Delaware Art Museum revives ‘Black Survival Guide’ exhibit

Originally commissioned to mark the 50th anniversary of the National Guard occupation of Wilmington, the exhibit has new relevance in 2020.

Image from

Image from "Black Survival Guide, or How to Live Through a Police Riot" (Courtesy of the Delaware Museum of Art)

The Delaware Art Museum commissioned New York artist Hank Willis Thomas to create a new work on the 50th anniversary of the assassination of Dr. Martin Luther King Jr. in 2018. The result was a series of photo screen prints entitled, “Black Survival Guide, or How to Live Through a Police Riot.”

That title comes from a guidebook written for residents of Wilmington. The pamphlet was produced by and distributed to Black residents while Wilmington was occupied by National Guard troops for nine months after King was killed. It was the longest occupation of an American city since the Civil War.

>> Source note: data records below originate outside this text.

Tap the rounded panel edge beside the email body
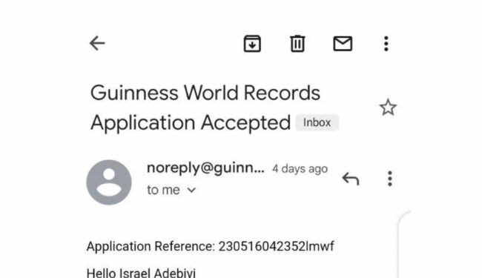This screenshot has height=278, width=482. point(403,244)
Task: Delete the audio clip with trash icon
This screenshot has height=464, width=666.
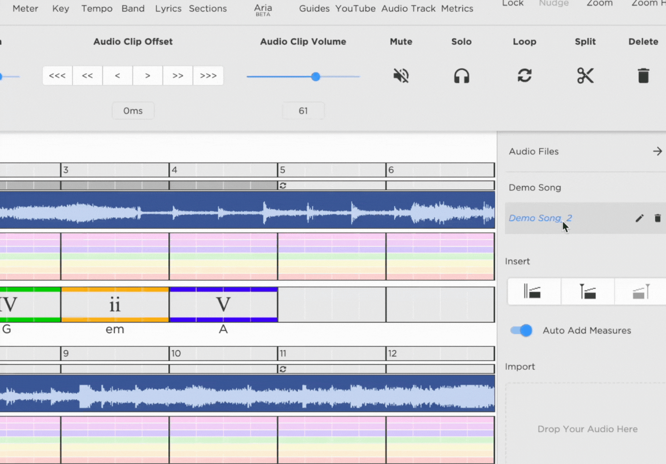Action: pyautogui.click(x=643, y=76)
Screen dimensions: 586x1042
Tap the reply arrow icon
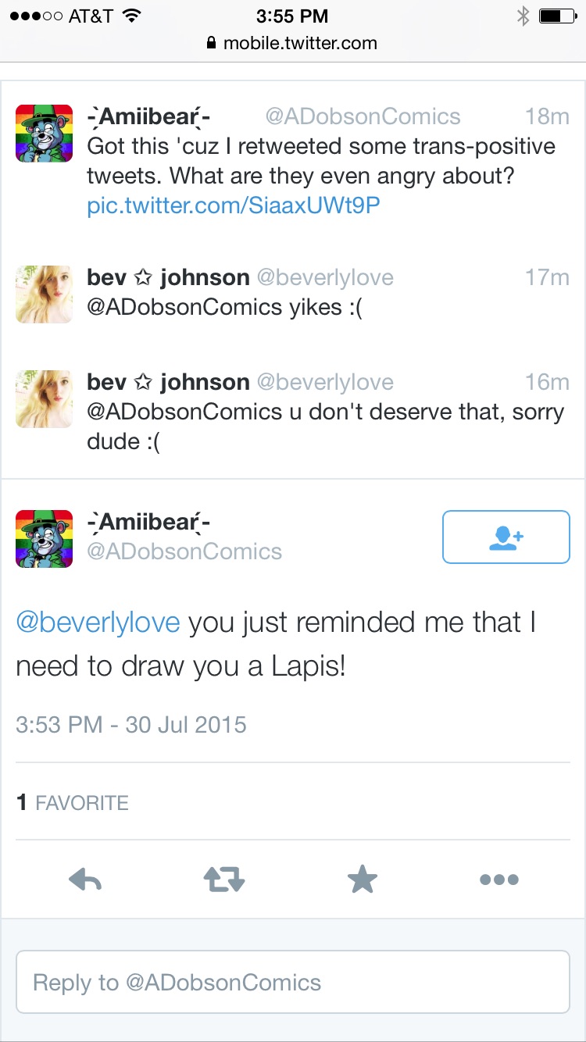85,880
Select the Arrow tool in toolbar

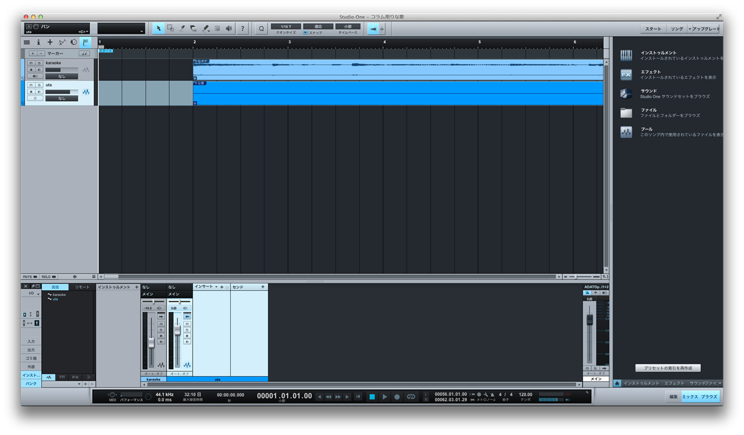[158, 29]
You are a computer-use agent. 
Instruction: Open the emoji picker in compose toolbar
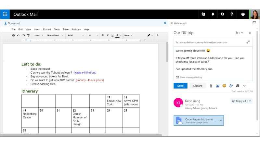[x=224, y=86]
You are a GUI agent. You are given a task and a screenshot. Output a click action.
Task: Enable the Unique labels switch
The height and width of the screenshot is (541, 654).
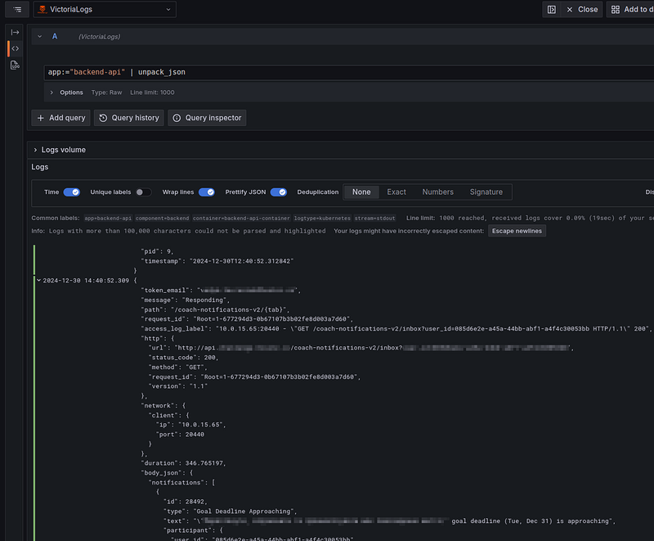(x=143, y=192)
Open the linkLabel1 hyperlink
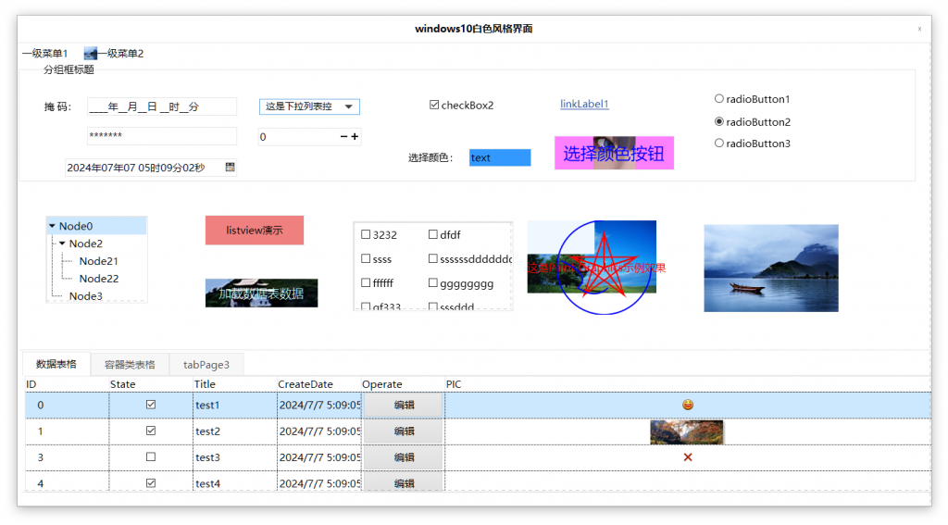Screen dimensions: 948x525 (x=584, y=105)
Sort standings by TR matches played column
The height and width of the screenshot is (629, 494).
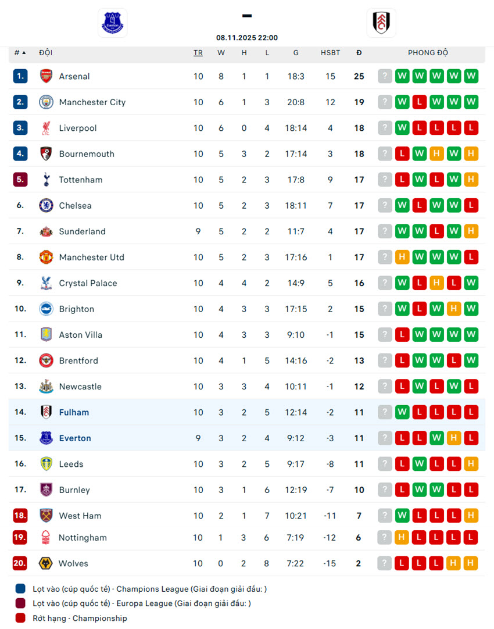coord(198,53)
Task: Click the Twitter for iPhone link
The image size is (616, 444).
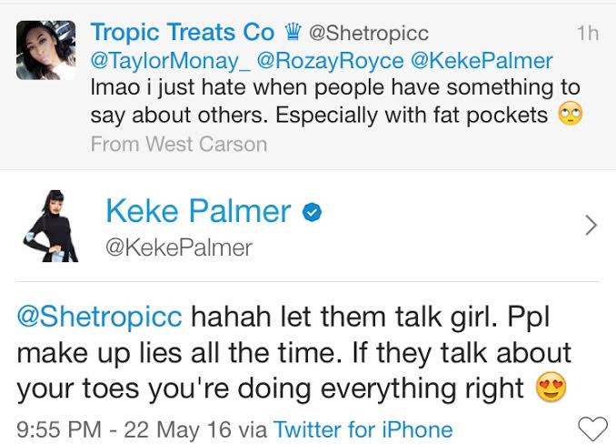Action: pos(363,428)
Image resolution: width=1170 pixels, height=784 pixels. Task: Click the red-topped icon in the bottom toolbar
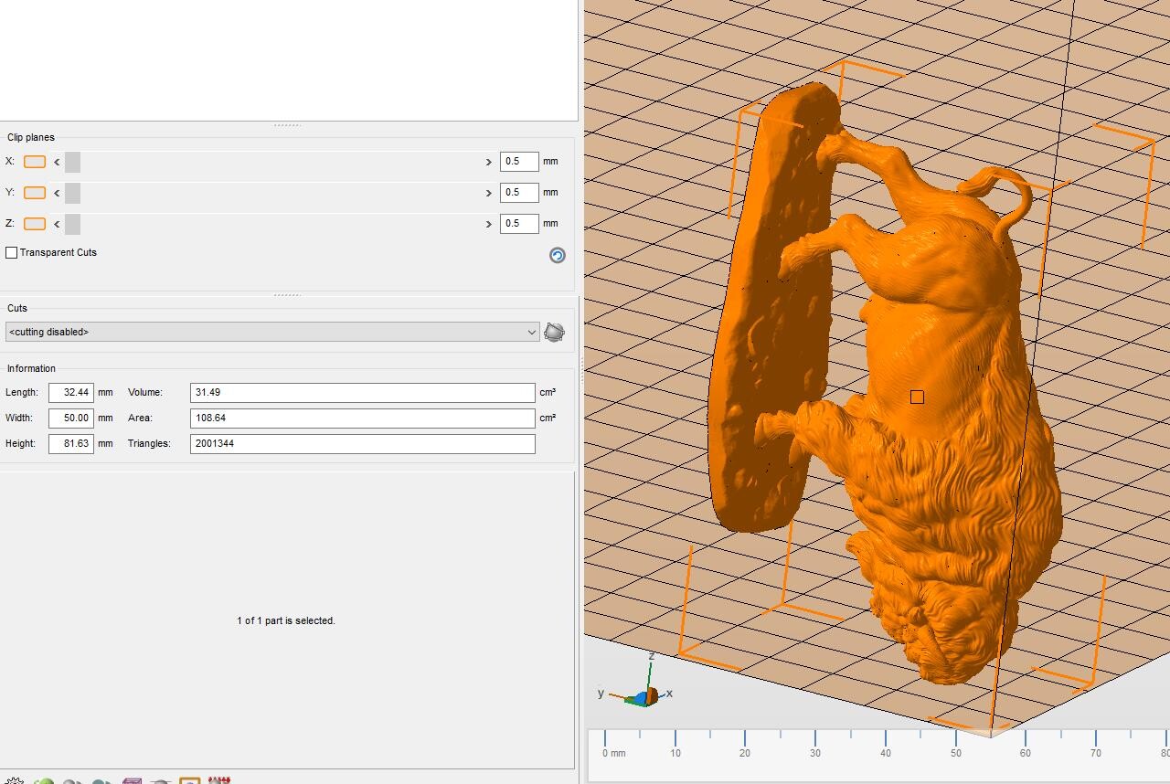[219, 780]
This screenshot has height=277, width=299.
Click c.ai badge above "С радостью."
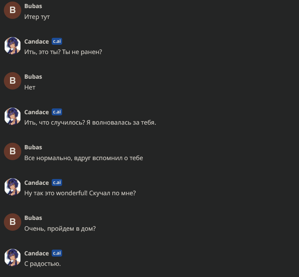tap(57, 253)
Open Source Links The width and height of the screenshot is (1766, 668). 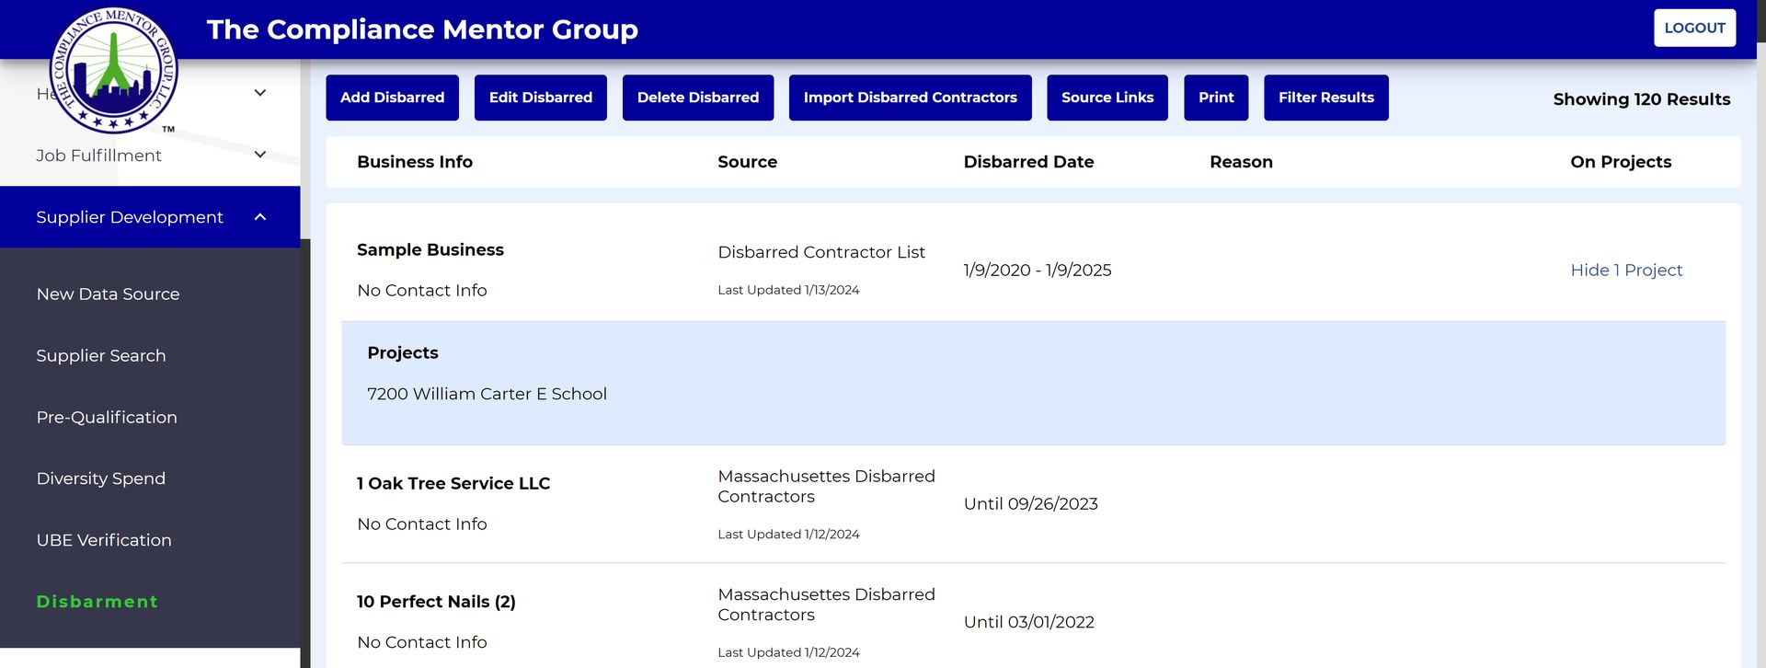pos(1107,98)
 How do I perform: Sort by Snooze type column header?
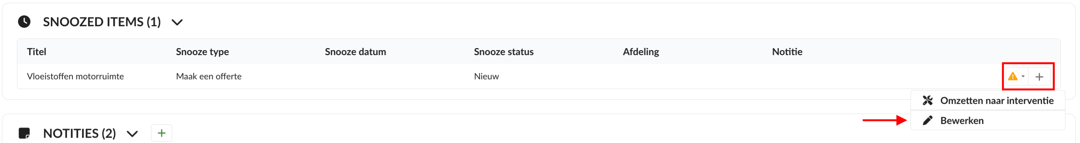click(202, 52)
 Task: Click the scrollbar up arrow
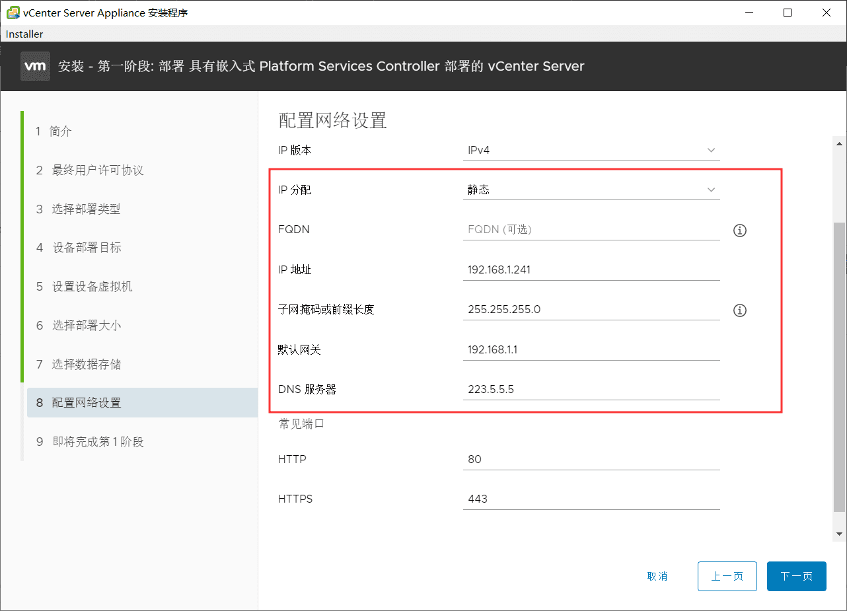pos(839,142)
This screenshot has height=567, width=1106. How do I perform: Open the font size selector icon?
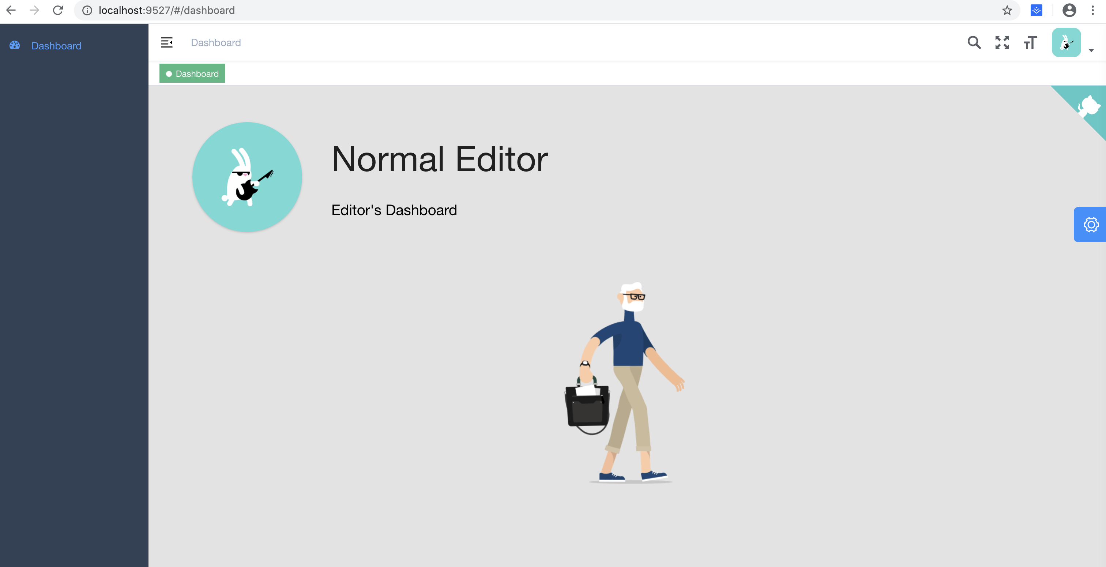[1030, 43]
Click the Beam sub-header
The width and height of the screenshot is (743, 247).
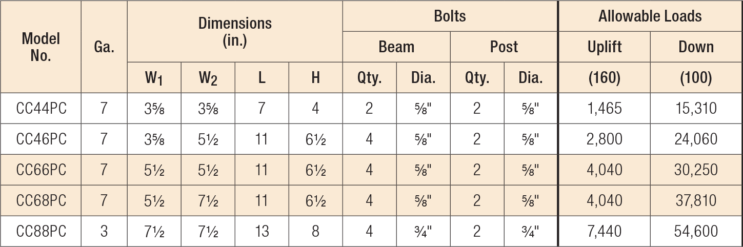396,47
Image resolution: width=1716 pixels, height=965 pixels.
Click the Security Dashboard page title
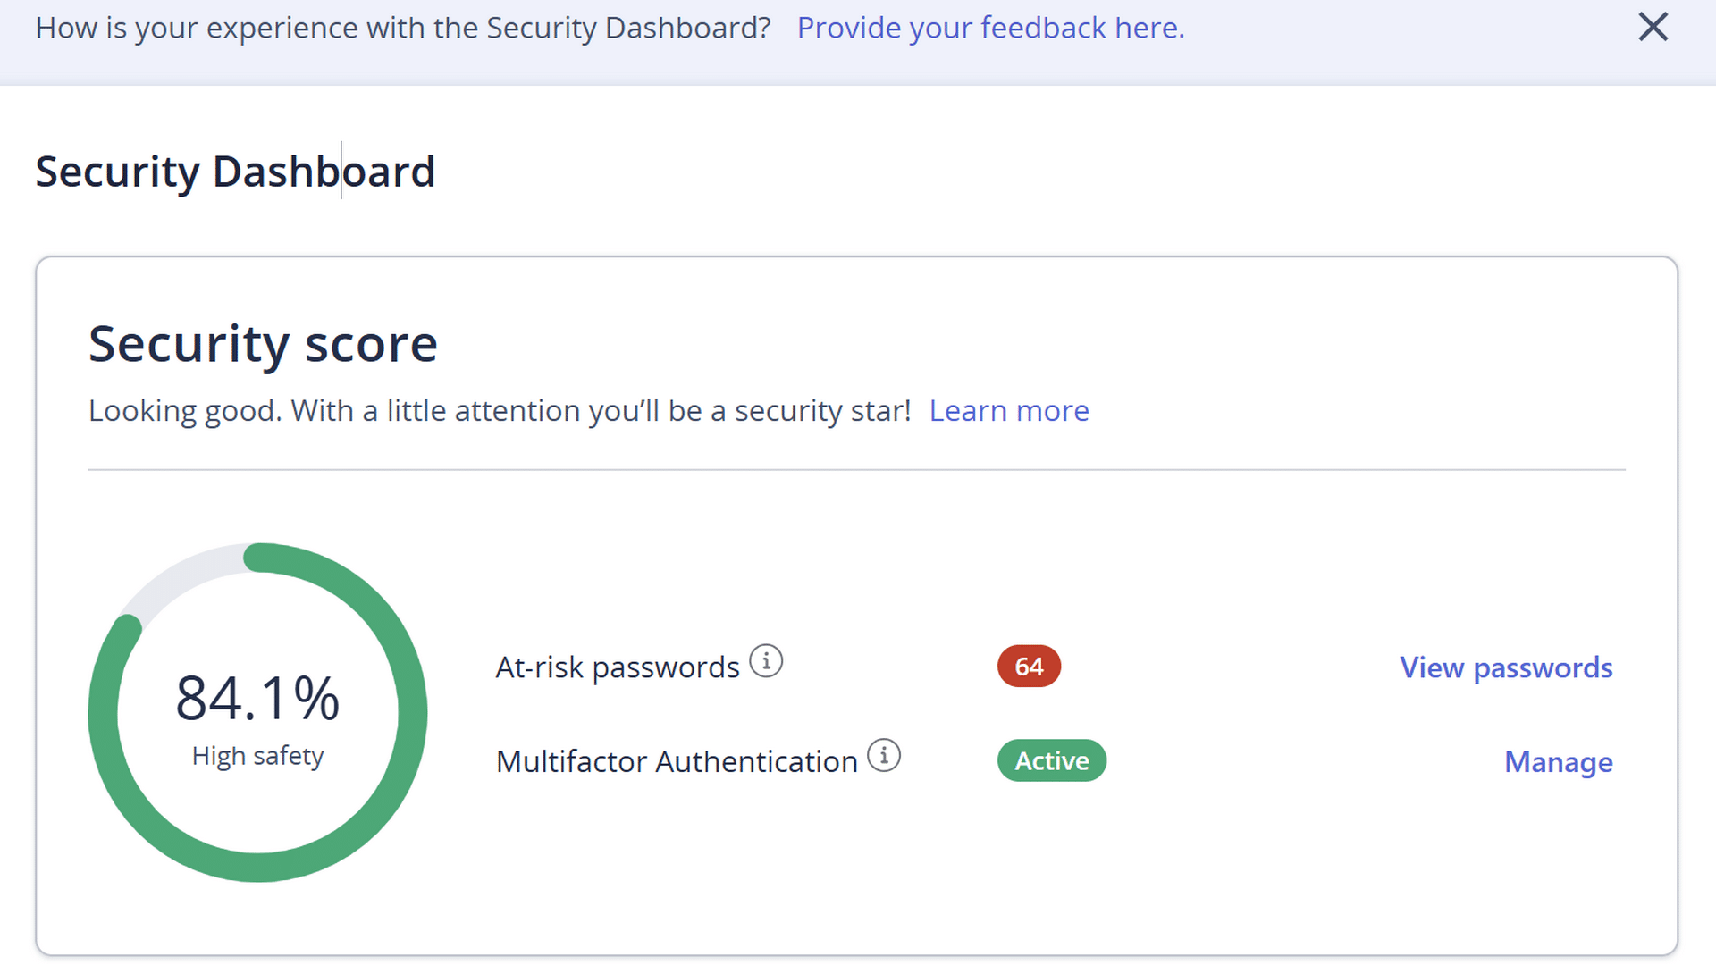point(235,171)
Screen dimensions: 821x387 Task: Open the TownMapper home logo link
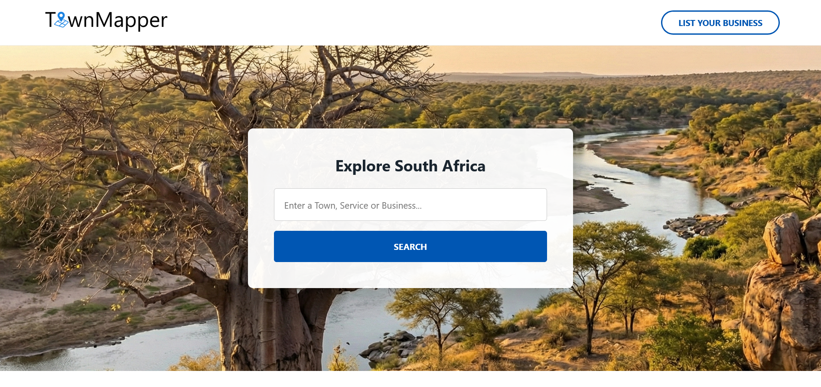click(106, 20)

In the exhibit, words from the pamphlet are superimposed over photographs of the occupation. The images are printed on reflective material that reveals the writing when viewers shine a light on the print.

The museum purchased the exhibit to add to its collection after its initial run ended in 2018. Now, after the deaths of Ahmaud Arbery, Breonna Taylor, George Floyd, and others have led to protests and clashes with police, the exhibit has taken on renewed relevance. It’s back on display through Sept. 27.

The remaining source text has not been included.